We will actually drive out of our way to find a place to eat, and we’re not talking “nouvelle cuisine,” either.
As Cookie said in “City Slickers:” “You ain’t gonna get any nouveau, amandine, thin crust, bottled water, sauteed city food. Food’s brown, hot, and plenty of it.”
And that’s the way we like it.
Hot.
Brown.
And plenty of it.
We like chicken restaurants that actually impact the population of the species every time we sit down to eat.
When we say we want a slice of cow, we mean a WHOLE slice of cow.
Gravy really IS a food group in this state.
Potatoes are health food, especially when they are fried — for breakfast.
So it is probably not too surprising that Kansas is not at the height of the healthiest Americans list.
According to a recently released health survey, Kansas is paying for the good food.
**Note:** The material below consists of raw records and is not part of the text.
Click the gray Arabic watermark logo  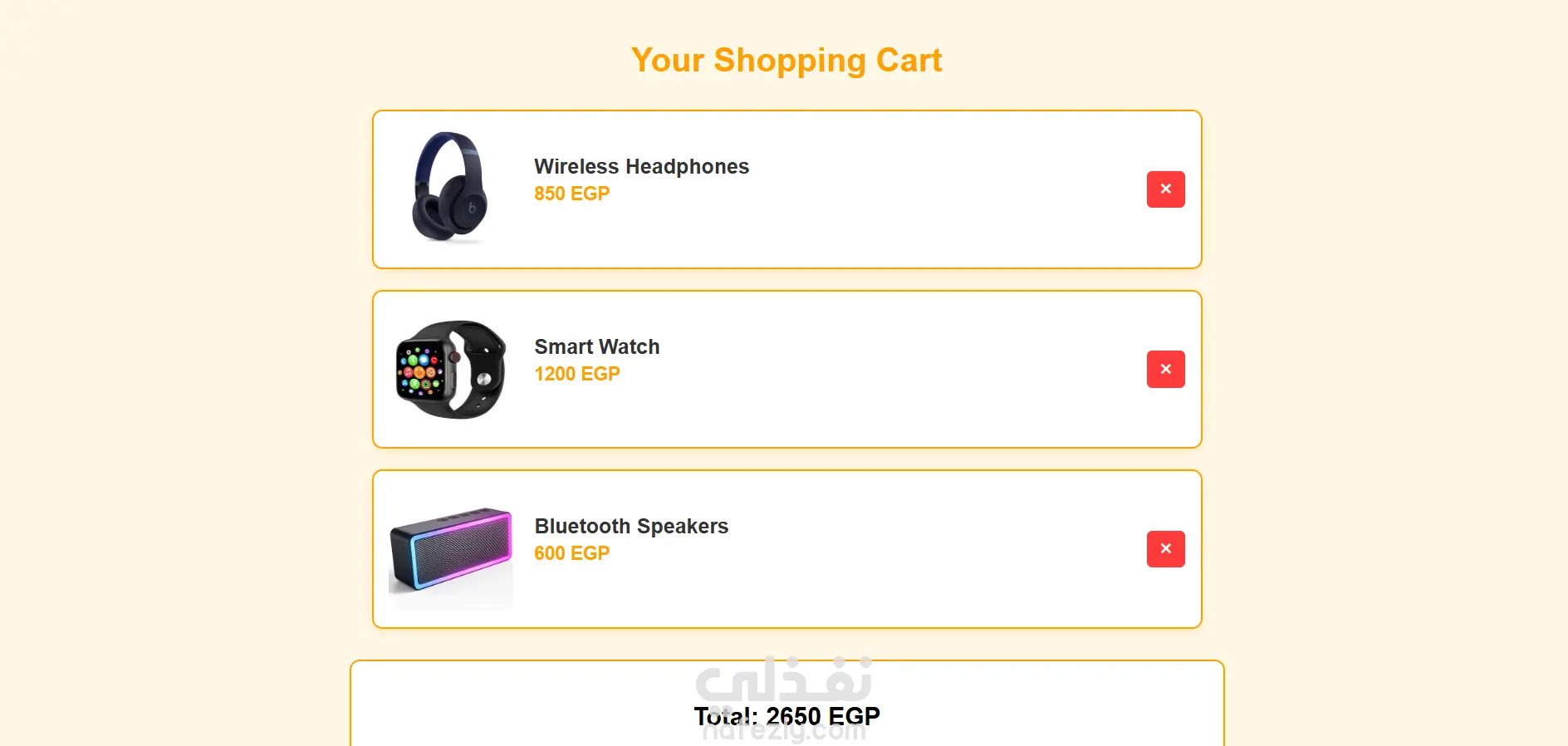(784, 680)
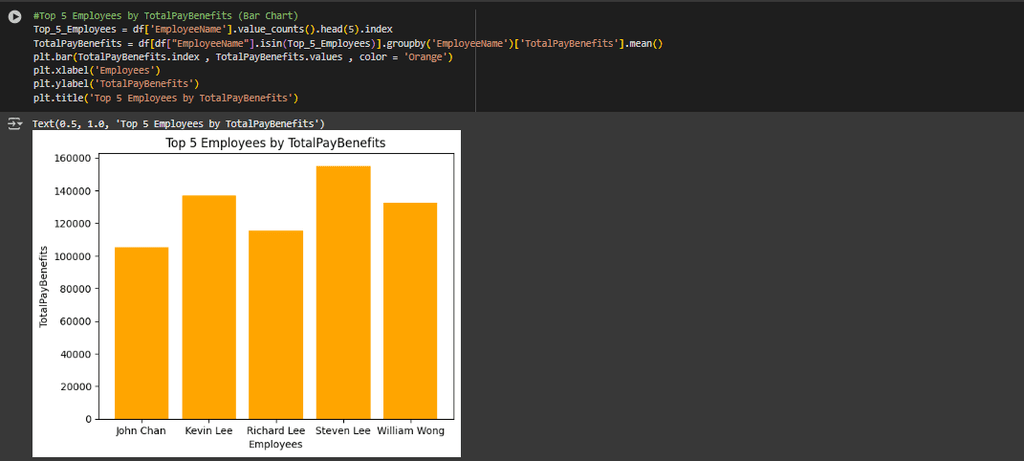The width and height of the screenshot is (1024, 461).
Task: Run the code cell with play button
Action: click(x=14, y=17)
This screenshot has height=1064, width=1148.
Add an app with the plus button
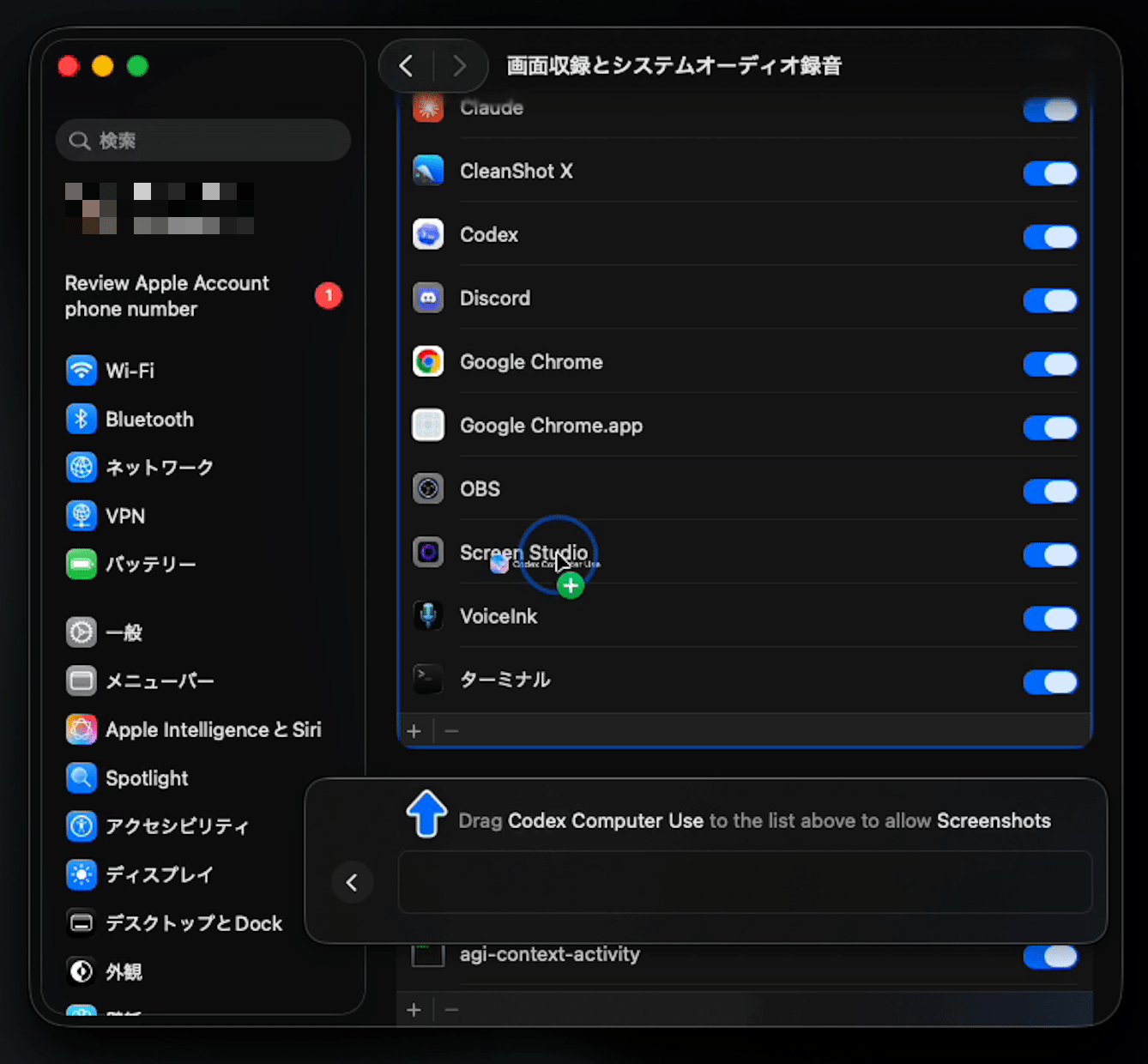pos(414,731)
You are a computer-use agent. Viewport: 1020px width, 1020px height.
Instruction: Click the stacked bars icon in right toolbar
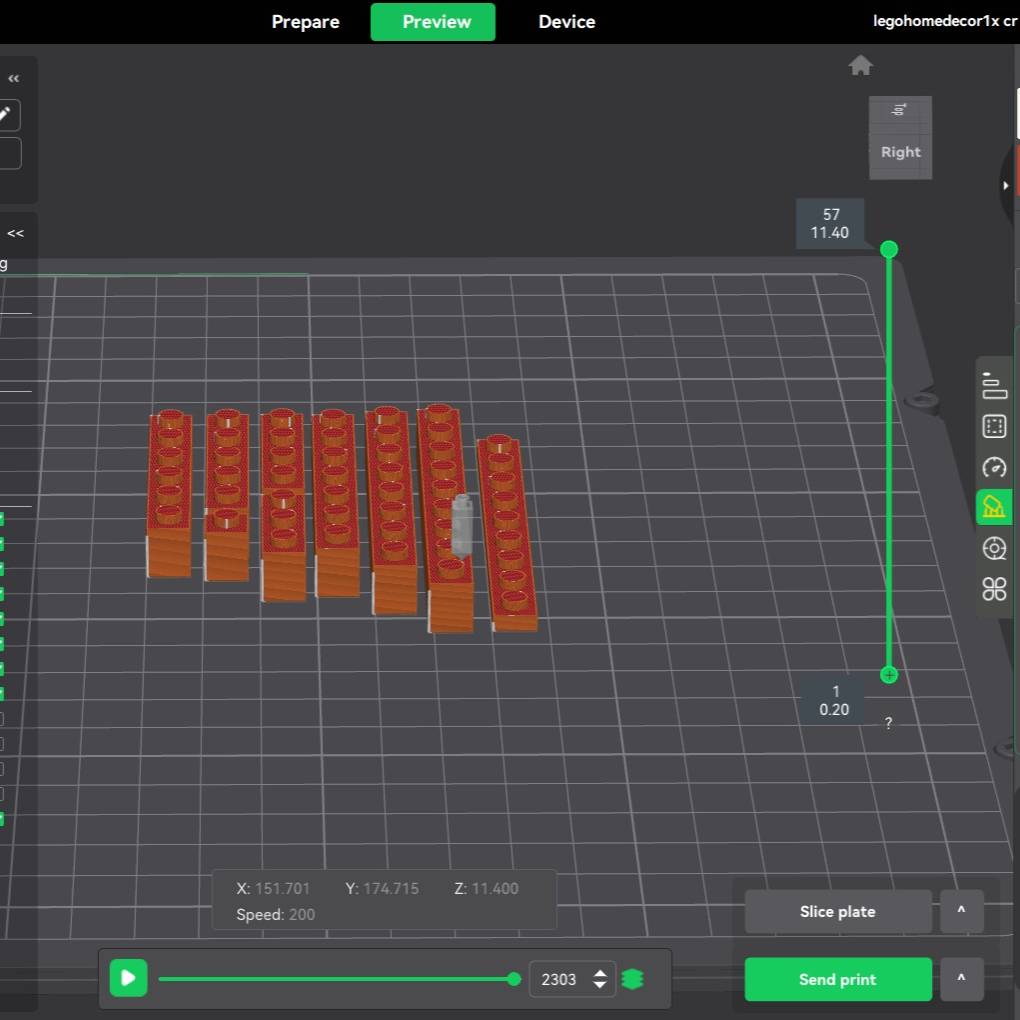994,386
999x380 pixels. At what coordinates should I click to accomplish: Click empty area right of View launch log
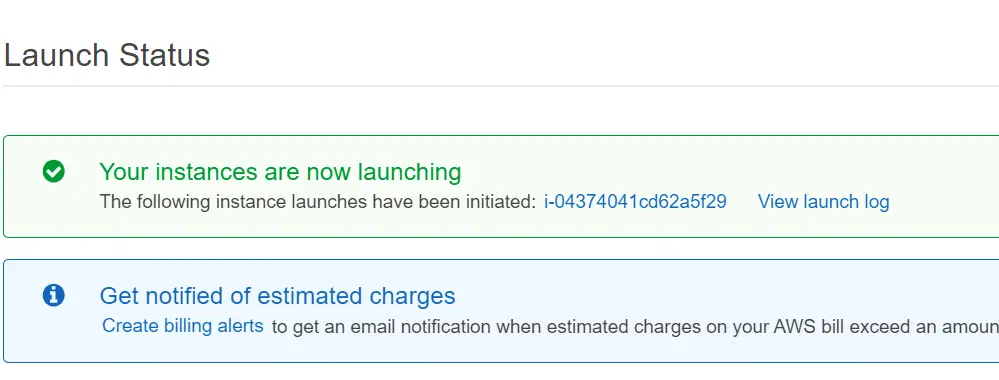[x=944, y=202]

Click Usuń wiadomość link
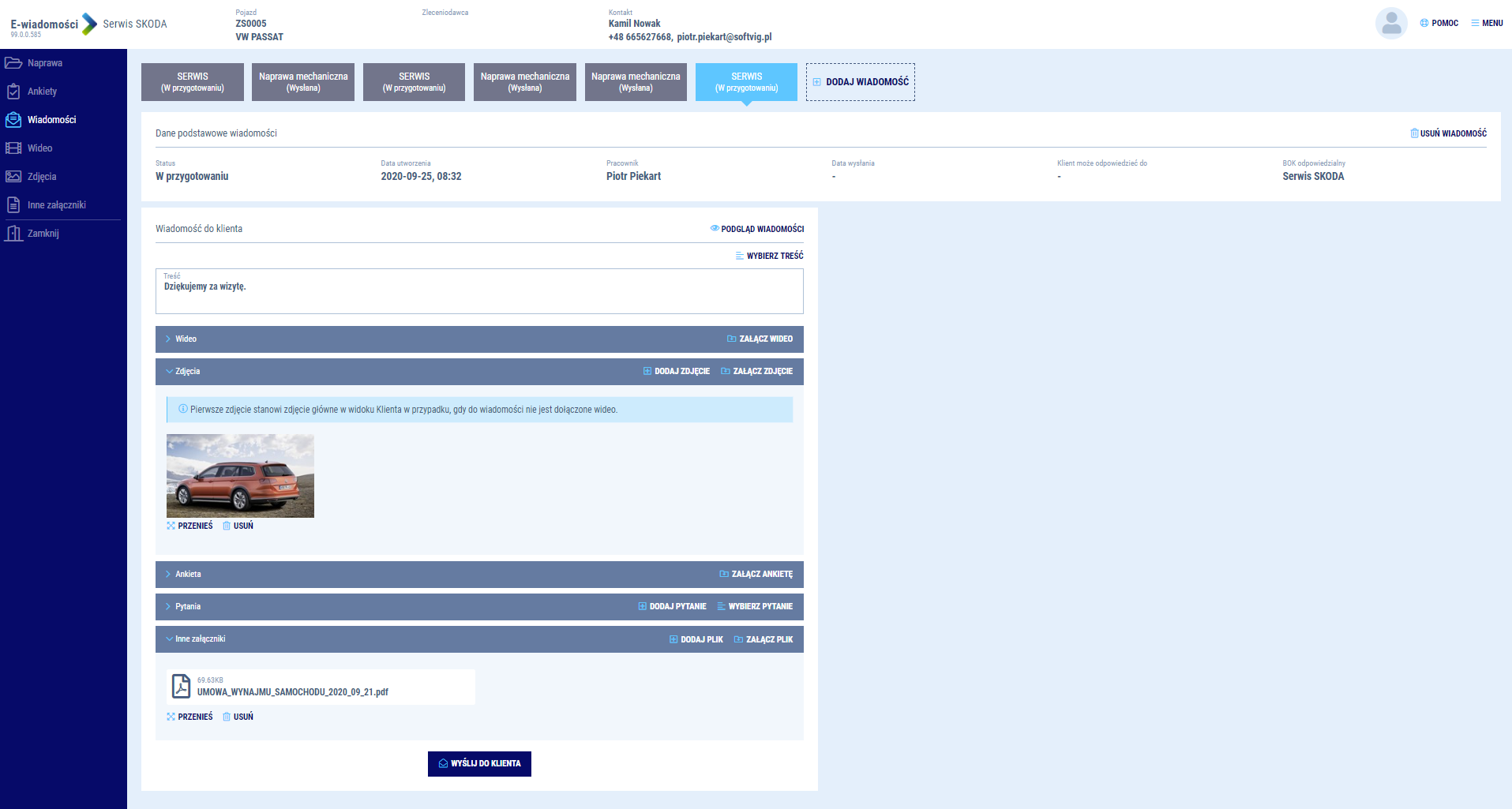1448,133
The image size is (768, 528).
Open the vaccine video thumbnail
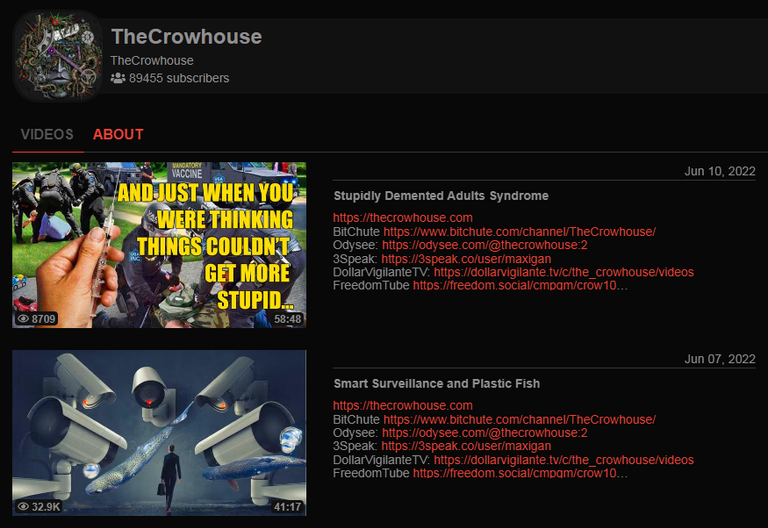(159, 245)
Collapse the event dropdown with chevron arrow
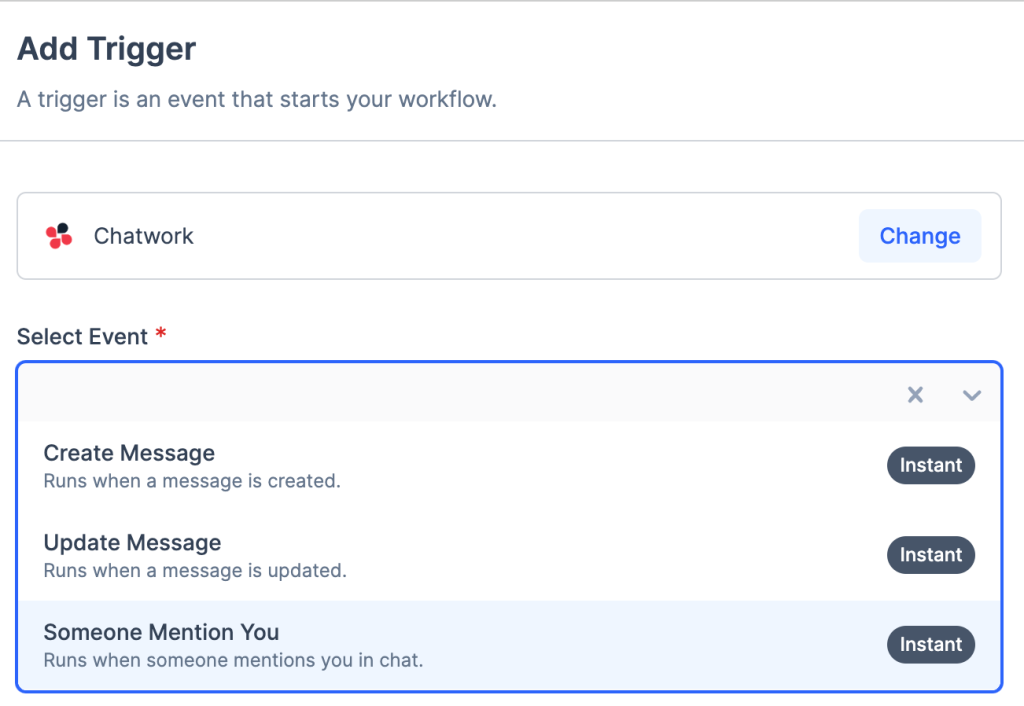This screenshot has width=1024, height=706. [x=971, y=395]
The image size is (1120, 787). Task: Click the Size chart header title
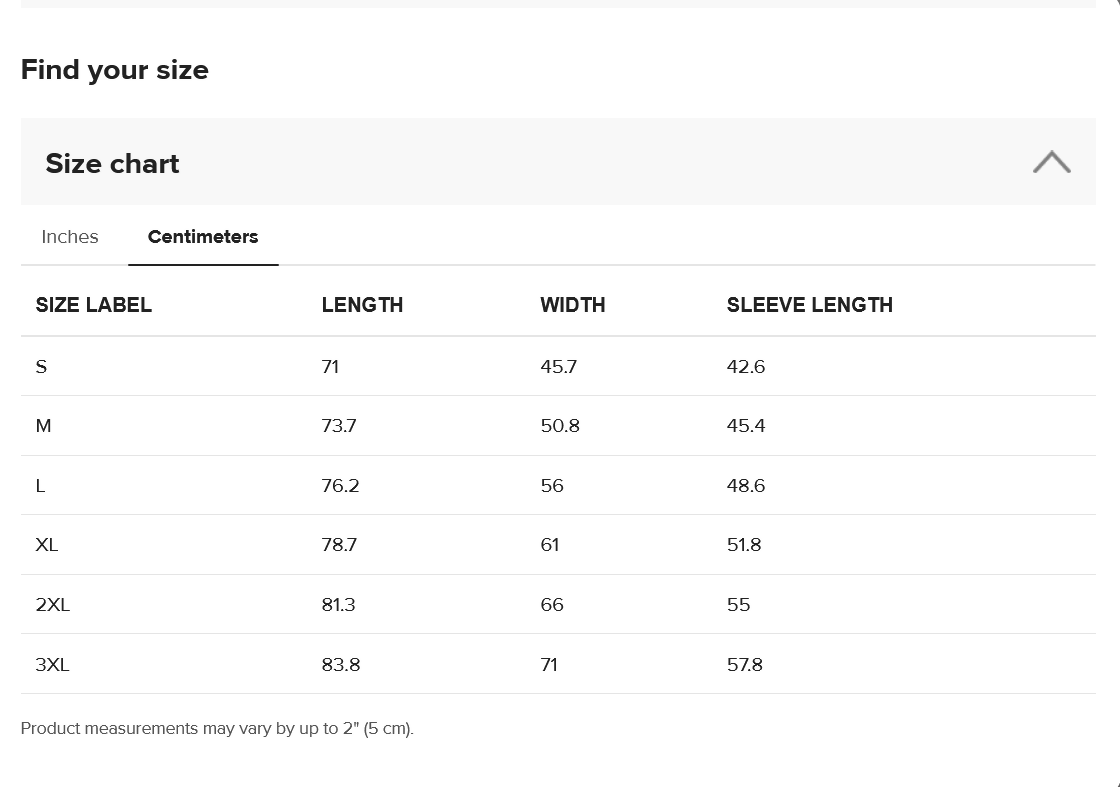pos(112,164)
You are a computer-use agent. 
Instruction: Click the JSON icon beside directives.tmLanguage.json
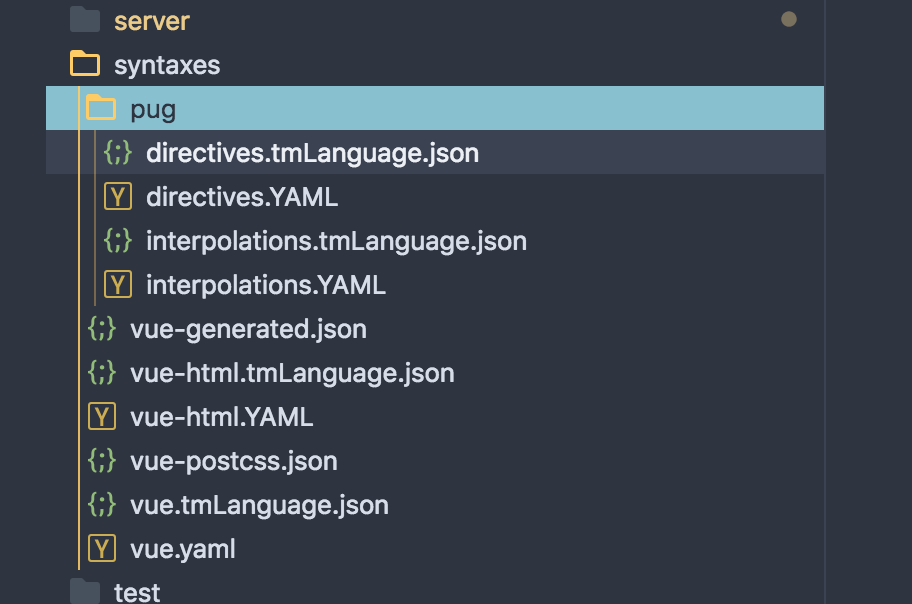[118, 153]

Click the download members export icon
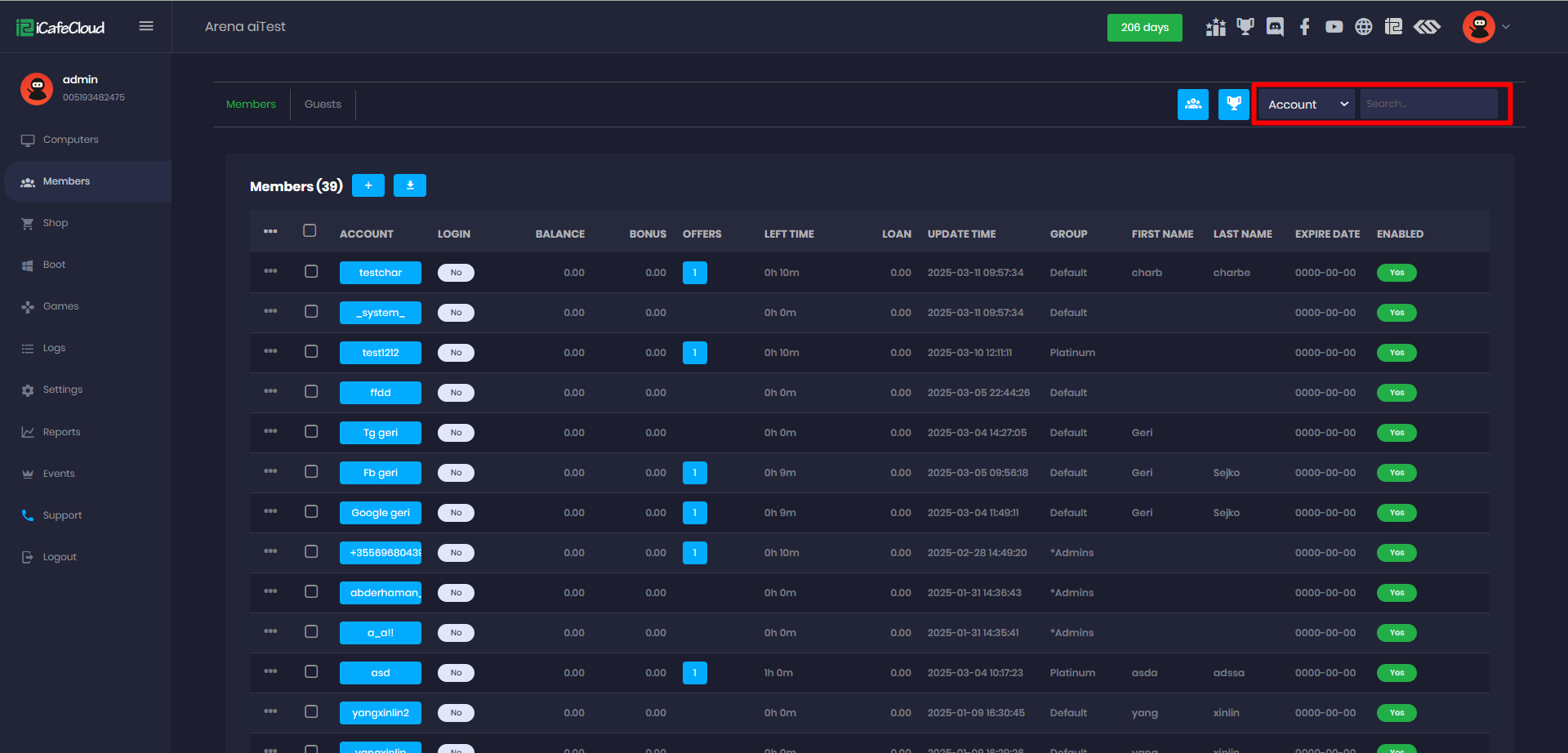410,185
It seems that the percentage of obese people in our state has doubled over the past 15 years. Now 29 percent of Kansans are obese.
In 1995, it was at 13.5 percent and Kansas was 36th in the nation. We are now 16th.
Mississippi actually leads the nation and nine of 10 heaviest states are in the South, which may say something about the chicken, potatoes and gravy.
However, let’s be fair here, these statistics say something about where the poorest Americans are found, also.
It’s been known for at least two generations, since America has turned more and more to high starch, high fat, cheap, processed food that the heaviest people in the culture tend to be those who are also economically less fit.
It’s fine to tell those folks that the answer is more fresh fruit and vegetables, until you try to figure out where the money for a bag of oranges is supposed to come from.
When you can take the same amount it costs to have a day of fresh fruit and vegetables or you can buy a week of starch — well, you do the math.
We tend to blame our state’s waist-line on roast beef, but in our day it’s more likely fast-food burgers, or instant noodles, or processed lunch meat.
There may well be answers short of providing better pay and more effective education, but having a national figurehead slam the working class poor for not eating lean meat and high-dollar produce is not the answer.